Für unsere musikalische Umsetzung ist dieses mühelose Wechseln der musikalischen Flughöhe, das Nebeneinander von verschiedenen Stilen, den "hohen" und "niederen" Tönen, der große Reiz und die Herausforderung. Die opernhafte Überhöhung und Formalisierung bekommt hier oft einen doppelten Boden (dessen feine Ironie aber nur aus der Ernsthaftigkeit der Umsetzung entstehen kann). Auf der anderen Seite gilt es, die deklamatorische Kraft und Freiheit, die Kunst der Sprachbehandlung der damaligen Operettendarsteller, die ja keine Opernsänger waren, wiederzufinden und den ursprünglichen musikalischen Formeln zu ihrer rhythmischen Treffsicherheit und damit zu ihrem Witz (und ihrer Erotik!) zu verhelfen.

# Bereitgestellte Einträge
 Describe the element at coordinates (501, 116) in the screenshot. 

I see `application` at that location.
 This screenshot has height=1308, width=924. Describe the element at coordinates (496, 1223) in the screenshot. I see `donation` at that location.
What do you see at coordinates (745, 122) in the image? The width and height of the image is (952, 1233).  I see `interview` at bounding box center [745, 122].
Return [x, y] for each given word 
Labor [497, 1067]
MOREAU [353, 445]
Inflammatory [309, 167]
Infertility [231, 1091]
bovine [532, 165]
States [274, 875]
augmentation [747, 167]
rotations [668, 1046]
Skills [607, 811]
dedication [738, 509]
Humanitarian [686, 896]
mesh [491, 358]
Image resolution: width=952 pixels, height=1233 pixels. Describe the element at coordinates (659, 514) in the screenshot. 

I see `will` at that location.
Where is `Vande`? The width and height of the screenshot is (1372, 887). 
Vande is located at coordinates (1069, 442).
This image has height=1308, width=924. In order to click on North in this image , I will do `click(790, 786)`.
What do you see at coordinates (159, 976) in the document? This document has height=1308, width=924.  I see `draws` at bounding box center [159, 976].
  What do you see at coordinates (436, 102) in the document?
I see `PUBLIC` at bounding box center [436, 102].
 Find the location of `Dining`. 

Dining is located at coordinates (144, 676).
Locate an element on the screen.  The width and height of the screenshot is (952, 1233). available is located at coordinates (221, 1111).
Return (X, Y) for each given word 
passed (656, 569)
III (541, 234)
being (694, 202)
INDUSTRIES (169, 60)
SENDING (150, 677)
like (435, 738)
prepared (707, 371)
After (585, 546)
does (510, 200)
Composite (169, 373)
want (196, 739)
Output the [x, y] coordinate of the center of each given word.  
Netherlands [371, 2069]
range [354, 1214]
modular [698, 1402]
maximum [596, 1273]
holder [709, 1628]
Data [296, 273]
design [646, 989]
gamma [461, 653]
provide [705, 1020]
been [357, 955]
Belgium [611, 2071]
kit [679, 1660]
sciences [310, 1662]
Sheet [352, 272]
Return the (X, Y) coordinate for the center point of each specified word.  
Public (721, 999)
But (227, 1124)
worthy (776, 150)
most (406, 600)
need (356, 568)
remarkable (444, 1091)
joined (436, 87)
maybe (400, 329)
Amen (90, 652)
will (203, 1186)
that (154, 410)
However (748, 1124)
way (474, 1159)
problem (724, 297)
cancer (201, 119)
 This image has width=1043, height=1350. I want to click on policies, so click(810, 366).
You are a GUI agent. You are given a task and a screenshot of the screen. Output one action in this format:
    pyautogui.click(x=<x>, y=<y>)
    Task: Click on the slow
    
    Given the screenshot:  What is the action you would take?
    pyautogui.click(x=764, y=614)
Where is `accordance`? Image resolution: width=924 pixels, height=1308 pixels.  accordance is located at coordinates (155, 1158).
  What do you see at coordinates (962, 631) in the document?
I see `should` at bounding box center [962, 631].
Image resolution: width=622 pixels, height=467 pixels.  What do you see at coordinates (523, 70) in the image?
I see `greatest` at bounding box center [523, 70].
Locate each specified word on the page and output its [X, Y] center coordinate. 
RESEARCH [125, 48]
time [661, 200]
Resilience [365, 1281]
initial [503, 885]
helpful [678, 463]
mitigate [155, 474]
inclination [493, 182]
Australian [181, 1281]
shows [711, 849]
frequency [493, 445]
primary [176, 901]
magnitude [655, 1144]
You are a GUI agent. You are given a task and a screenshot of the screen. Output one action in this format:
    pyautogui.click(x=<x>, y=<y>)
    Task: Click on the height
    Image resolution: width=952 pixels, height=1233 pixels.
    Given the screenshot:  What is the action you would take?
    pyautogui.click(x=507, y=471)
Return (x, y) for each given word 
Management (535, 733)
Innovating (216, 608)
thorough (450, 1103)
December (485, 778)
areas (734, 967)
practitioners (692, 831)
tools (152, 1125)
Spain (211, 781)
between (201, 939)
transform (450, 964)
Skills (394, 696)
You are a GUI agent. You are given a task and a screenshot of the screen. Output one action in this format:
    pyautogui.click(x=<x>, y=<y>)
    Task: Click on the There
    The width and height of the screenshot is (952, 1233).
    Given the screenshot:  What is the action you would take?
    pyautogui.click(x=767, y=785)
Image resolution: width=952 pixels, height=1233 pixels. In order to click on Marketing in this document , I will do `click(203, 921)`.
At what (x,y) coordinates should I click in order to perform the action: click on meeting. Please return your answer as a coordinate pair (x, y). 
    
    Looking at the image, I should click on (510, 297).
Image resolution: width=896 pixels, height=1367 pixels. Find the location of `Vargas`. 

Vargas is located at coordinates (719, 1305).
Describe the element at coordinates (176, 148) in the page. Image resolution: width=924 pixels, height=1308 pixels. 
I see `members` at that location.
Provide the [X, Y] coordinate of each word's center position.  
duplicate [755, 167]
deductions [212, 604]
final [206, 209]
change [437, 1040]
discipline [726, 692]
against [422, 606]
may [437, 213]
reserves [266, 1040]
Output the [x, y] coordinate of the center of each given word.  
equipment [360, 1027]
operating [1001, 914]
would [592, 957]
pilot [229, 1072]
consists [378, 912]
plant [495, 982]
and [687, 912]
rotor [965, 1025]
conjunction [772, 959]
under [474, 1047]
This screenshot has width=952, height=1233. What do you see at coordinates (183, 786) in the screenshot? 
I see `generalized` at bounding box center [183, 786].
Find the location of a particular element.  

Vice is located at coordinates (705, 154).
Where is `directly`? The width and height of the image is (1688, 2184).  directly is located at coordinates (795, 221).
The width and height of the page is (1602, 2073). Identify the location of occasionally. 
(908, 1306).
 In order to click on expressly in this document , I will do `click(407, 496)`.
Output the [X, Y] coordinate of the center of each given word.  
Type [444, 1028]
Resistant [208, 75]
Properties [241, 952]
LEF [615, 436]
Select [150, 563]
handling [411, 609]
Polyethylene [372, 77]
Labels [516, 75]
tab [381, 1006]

# Zu erledigen
A) Erkläre anhand des Textauszugs in ein bis drei Sätzen, worauf der Witz der ursprünglichen musikalischen Formeln beruht.
B) Schreibe den Textauszug über die musikalische Umsetzung der Operette nach seinem letzten Satz weiter.

# Schriftliche Antworten
A) Der Witz der Formeln entsteht aus ihrer rhythmischen Treffsicherheit. Diese soll man ihnen wieder verschaffen. Dazu muss man die deklamatorische Kraft, die Freiheit und die Sprachbehandlung der damaligen Operettendarsteller wiederfinden.

B)
Ein sorgfältiges und informiertes Arbeiten ist bei vielen Operetten durch die schlechte Materiallage unmöglich, meist gibt es nicht einmal eine Partitur. Mit Hilfe des Partitur-Erstdrucks von 1879 und vor allem von Suppés Autograph konnten wir für unsere Produktion das Material einer kompletten Revision und Korrektur unterziehen. Beim Auffinden dieser beiden Dokumente und mit vielen weiteren Hinweisen half mir der Wiener Musikwissenschaftler Prof. Vladimir Haklik. Ihm sei hier herzlich gedankt.

Florian Ziemen, September 2015

Florian Ziemen ist Erster Kapellmeister und stellvertretender Generalmusikdirektor am Stadttheater Gießen sowie Gastdirigent und musikalischer Leiter für die Produktion "Boccaccio" 2015/2016 am Theater für Niedersachsen in Hildesheim. Dieser Artikel wurde mit freundlicher Genehmigung des Autors dem Programmheft dieser Produktion entnommen.